🤖 AI Summary
AI’s looming economic takeover narratives—“18 months until machines outcompete us”—have grabbed headlines, but this essay argues the more immediate crisis is cognitive: people are losing the capacity to read, write and think deeply because they outsource those tasks to machines. LLMs now generate essays and clinical diagnoses with ease, undermining classroom assessment and professional training. Evidence includes viral reports of widespread AI-assisted cheating, the NAEP’s 32-year low in U.S. reading scores, studies linking phone use and task-switching to poorer retention and lower GPAs, and anecdotes from medical students who stopped independently reasoning through cases when AI became the default aid.

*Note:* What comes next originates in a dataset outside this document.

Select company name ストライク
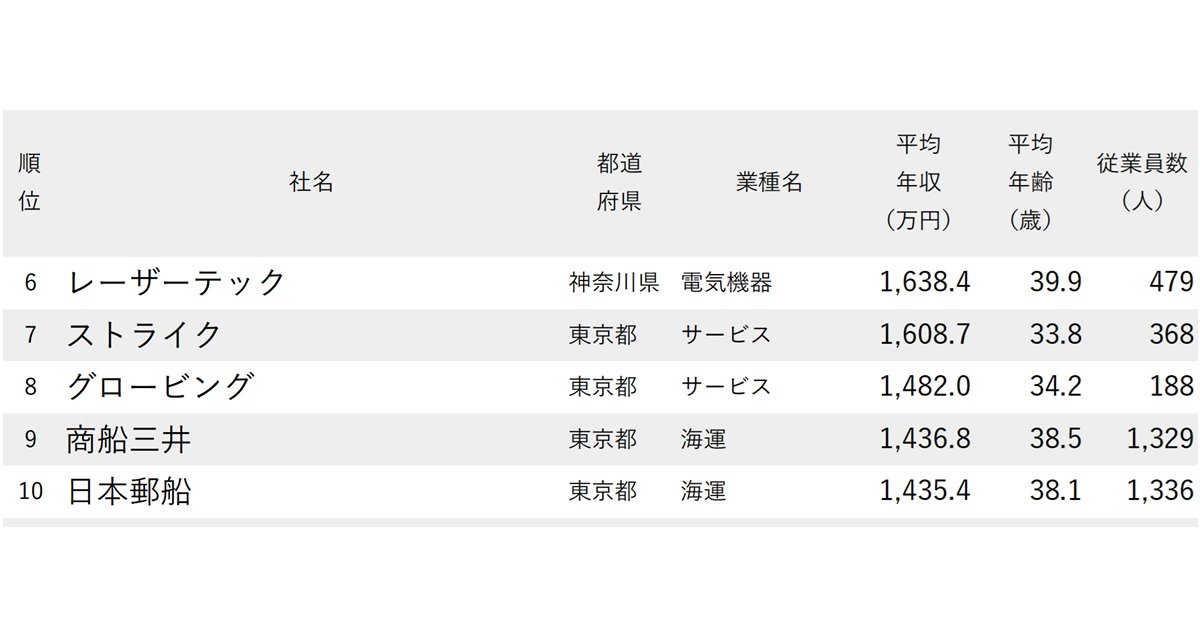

The technical and social implication is twofold: LLMs are powerful tools (sometimes better than clinicians at rare diagnoses) but indiscriminate reliance risks skill atrophy—writing is not just output, it’s a mode of thinking that trains symbolic and systems reasoning. Banning AI isn’t realistic or desirable; the challenge is designing pedagogy, professional workflows and incentives that keep human cognition “under tension” (the essay’s fitness metaphor) so deep reading, careful writing and independent judgment are preserved alongside augmentation. For AI/ML practitioners and educators, that means focusing on hybrid systems, assessment methods that probe reasoning not just output, and research into interfaces and curricula that scaffold, rather than supplant, human thought.